Source material Block Start

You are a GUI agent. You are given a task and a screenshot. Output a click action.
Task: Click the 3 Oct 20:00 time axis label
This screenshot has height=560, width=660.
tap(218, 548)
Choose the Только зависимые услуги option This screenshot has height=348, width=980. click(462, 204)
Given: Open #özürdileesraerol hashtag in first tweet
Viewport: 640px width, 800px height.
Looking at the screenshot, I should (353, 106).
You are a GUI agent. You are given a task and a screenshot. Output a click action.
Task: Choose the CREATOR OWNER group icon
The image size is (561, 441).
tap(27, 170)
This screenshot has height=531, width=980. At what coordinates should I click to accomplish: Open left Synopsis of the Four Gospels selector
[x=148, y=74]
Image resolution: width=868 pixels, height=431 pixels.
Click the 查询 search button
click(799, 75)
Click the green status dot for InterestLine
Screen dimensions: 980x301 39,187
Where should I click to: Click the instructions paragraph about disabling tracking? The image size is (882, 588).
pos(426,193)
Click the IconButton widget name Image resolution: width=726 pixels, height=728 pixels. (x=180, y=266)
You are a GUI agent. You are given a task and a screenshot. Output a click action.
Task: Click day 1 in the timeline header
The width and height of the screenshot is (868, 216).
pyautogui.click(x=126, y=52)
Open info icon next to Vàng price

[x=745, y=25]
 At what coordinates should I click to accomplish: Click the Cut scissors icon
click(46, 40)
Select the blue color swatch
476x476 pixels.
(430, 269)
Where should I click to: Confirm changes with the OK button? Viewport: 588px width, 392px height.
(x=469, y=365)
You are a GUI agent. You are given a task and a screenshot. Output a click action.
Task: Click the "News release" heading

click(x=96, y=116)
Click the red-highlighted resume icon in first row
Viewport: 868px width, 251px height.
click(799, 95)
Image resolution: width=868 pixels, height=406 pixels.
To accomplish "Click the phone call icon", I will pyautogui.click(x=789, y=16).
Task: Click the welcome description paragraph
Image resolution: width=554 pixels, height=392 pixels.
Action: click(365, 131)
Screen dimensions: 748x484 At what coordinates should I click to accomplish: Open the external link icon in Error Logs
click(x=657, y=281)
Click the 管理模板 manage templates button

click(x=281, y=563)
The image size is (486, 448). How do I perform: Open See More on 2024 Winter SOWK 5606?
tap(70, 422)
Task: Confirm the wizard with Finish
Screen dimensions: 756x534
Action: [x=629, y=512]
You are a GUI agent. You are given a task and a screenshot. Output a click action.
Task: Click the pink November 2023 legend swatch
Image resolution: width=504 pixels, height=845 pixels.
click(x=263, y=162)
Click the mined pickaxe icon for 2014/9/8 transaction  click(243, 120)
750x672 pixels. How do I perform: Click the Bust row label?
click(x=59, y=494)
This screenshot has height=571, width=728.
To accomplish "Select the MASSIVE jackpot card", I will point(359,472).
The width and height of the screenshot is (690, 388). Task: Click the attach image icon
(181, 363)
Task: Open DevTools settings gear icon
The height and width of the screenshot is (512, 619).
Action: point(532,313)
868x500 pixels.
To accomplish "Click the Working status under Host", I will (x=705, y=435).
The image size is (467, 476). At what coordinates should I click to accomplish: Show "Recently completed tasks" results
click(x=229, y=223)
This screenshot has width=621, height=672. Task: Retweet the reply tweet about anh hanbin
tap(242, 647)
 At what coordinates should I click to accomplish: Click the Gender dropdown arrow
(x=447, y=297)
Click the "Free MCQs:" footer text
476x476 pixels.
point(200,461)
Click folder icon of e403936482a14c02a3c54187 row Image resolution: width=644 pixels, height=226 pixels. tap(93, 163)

Source material Block End

Nothing in the data above should change. Please copy it all.

You are a GUI agent. You are given a task and a screenshot. Output a click action.
Task: Click the 3 Oct 20:00 time axis label
This screenshot has height=560, width=660.
tap(218, 548)
Choose the Только зависимые услуги option This screenshot has height=348, width=980. click(462, 204)
Given: Open #özürdileesraerol hashtag in first tweet
Viewport: 640px width, 800px height.
Looking at the screenshot, I should (353, 106).
You are a GUI agent. You are given a task and a screenshot. Output a click action.
Task: Choose the CREATOR OWNER group icon
The image size is (561, 441).
tap(27, 170)
This screenshot has height=531, width=980. At what coordinates should I click to accomplish: Open left Synopsis of the Four Gospels selector
[x=148, y=74]
Image resolution: width=868 pixels, height=431 pixels.
Click the 查询 search button
click(799, 75)
Click the green status dot for InterestLine
Screen dimensions: 980x301 39,187
Where should I click to: Click the instructions paragraph about disabling tracking? The image size is (882, 588).
pos(426,193)
Click the IconButton widget name Image resolution: width=726 pixels, height=728 pixels. (x=180, y=266)
You are a GUI agent. You are given a task and a screenshot. Output a click action.
Task: Click day 1 in the timeline header
The width and height of the screenshot is (868, 216).
pyautogui.click(x=126, y=52)
Open info icon next to Vàng price

[x=745, y=25]
 At what coordinates should I click to accomplish: Click the Cut scissors icon
click(46, 40)
Select the blue color swatch
476x476 pixels.
(430, 269)
Where should I click to: Confirm changes with the OK button? Viewport: 588px width, 392px height.
(x=469, y=365)
You are a GUI agent. You are given a task and a screenshot. Output a click action.
Task: Click the "News release" heading

click(x=96, y=116)
Click the red-highlighted resume icon in first row
Viewport: 868px width, 251px height.
click(799, 95)
Image resolution: width=868 pixels, height=406 pixels.
To accomplish "Click the phone call icon", I will pyautogui.click(x=789, y=16).
Task: Click the welcome description paragraph
Image resolution: width=554 pixels, height=392 pixels.
Action: click(365, 131)
Screen dimensions: 748x484 At what coordinates should I click to accomplish: Open the external link icon in Error Logs
click(x=657, y=281)
Click the 管理模板 manage templates button

click(x=281, y=563)
The image size is (486, 448). How do I perform: Open See More on 2024 Winter SOWK 5606?
tap(70, 422)
Task: Confirm the wizard with Finish
Screen dimensions: 756x534
Action: [x=629, y=512]
You are a GUI agent. You are given a task and a screenshot. Output a click action.
Task: Click the pink November 2023 legend swatch
Image resolution: width=504 pixels, height=845 pixels.
click(x=263, y=162)
Click the mined pickaxe icon for 2014/9/8 transaction  click(243, 120)
750x672 pixels. How do I perform: Click the Bust row label?
click(x=59, y=494)
This screenshot has height=571, width=728.
To accomplish "Select the MASSIVE jackpot card", I will point(359,472).
The width and height of the screenshot is (690, 388). Task: Click the attach image icon
(181, 363)
Task: Open DevTools settings gear icon
The height and width of the screenshot is (512, 619).
Action: point(532,313)
868x500 pixels.
To accomplish "Click the Working status under Host", I will (x=705, y=435).
The image size is (467, 476). At what coordinates should I click to accomplish: Show "Recently completed tasks" results
click(x=229, y=223)
This screenshot has width=621, height=672. Task: Retweet the reply tweet about anh hanbin
tap(242, 647)
 At what coordinates should I click to accomplish: Click the Gender dropdown arrow
(x=447, y=297)
Click the "Free MCQs:" footer text
476x476 pixels.
point(200,461)
Click folder icon of e403936482a14c02a3c54187 row Image resolution: width=644 pixels, height=226 pixels. tap(93, 163)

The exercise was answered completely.